### What this task involves
Edit the lines in all the records so that "field" becomes "box", leaving everything else unchanged.
======== Provided entries
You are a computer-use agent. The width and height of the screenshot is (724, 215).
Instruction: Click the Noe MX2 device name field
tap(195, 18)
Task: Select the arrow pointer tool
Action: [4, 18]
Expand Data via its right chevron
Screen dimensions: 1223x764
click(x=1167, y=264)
================
### Solved exercise
You are a computer-use agent. The width and height of the screenshot is (724, 215).
Instruction: Click the Noe MX2 device name box
tap(195, 18)
Task: Select the arrow pointer tool
Action: [4, 18]
Expand Data via its right chevron
Screen dimensions: 1223x764
click(x=1167, y=264)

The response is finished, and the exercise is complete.